TAAKOMSCHRIJVING » Hervat alstublieft het fragment over de regressieresultaten voor de winstquote en schrijf verder na de laatste zin.

In tabel 1 zijn de schattingsresultaten van onze regressieanalyse weergegeven. De correlatie tussen winst en dividend was verwacht, omdat winst deels wordt uitgekeerd aan aandeelhouders. De sterke samenhang met immateriële investeringen is wel opvallend. In Erken en van der Veen (2023) laten we zien dat met name investeringen in branding en organisatorisch kapitaal samenhangen met de winstgevendheid op bedrijfstakniveau. Uit de schattingsresultaten blijkt ook dat de netto-rentebetalingen en de ingehouden winst geen significante samenhang vertonen met de winstquote.

DATASETGEDEELTE »
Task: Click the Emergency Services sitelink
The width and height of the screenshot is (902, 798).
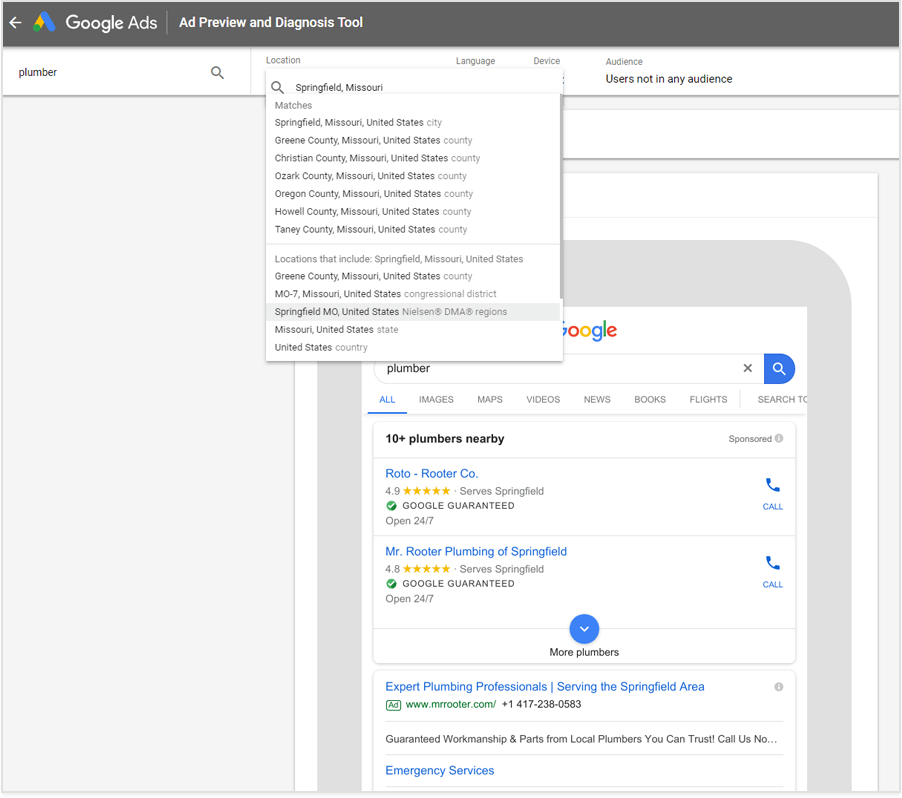Action: (x=439, y=770)
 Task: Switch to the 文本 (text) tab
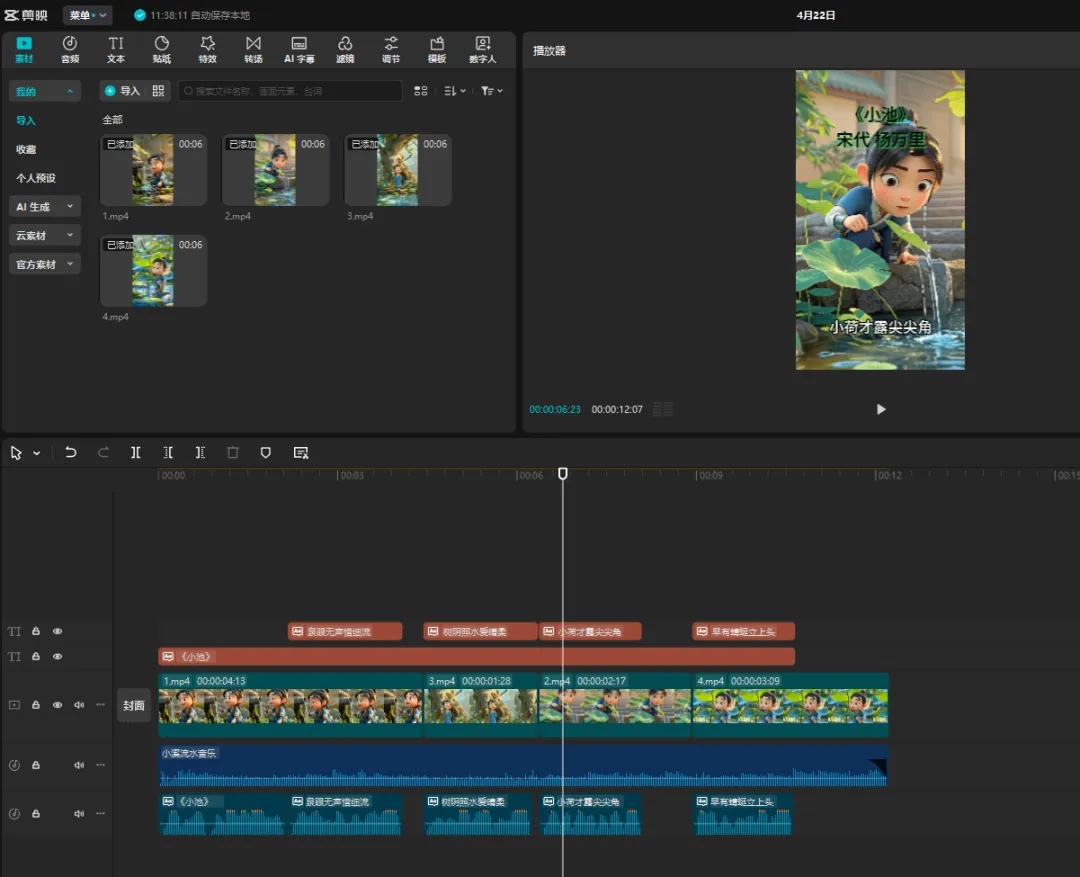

ANTWOORDVELD »
Meer geïnvesteerd in winstgevende sectoren
We vinden ook een statistisch significante samenhang tussen enerzijds de voorraad van immateriële kapitaalgoederen (waarmee er niet expliciet rekening wordt gehouden in de nationale rekeningen) en anderzijds de winstquote op bedrijfstakniveau (tabel 2). De winstquote heeft de sterkste samenhang met branding en organisatorisch kapitaal (waaronder operationele modellen, distributiekanalen en waardeketens). Deze samenhang suggereert dat er in winstgevende sectoren ook in het verleden meer is geïnvesteerd in dit type immaterieel kapitaal. Mogelijk dragen investeringen in immaterieel kapitaal dus ook bij aan een hogere (toekomstige) winstgevendheid.
Conclusie
De vraag of er bij het bedrijfsleven ruimte is voor het verhogen van de lonen kan niet in algemene termen worden beantwoord. Een generieke discussie over loon- en winstontwikkeling doet geen recht aan de specifieke situatie per bedrijfstak of bedrijf. Niet elke sector is even winstgevend: er zijn grote verschillen, ook door de tijd heen.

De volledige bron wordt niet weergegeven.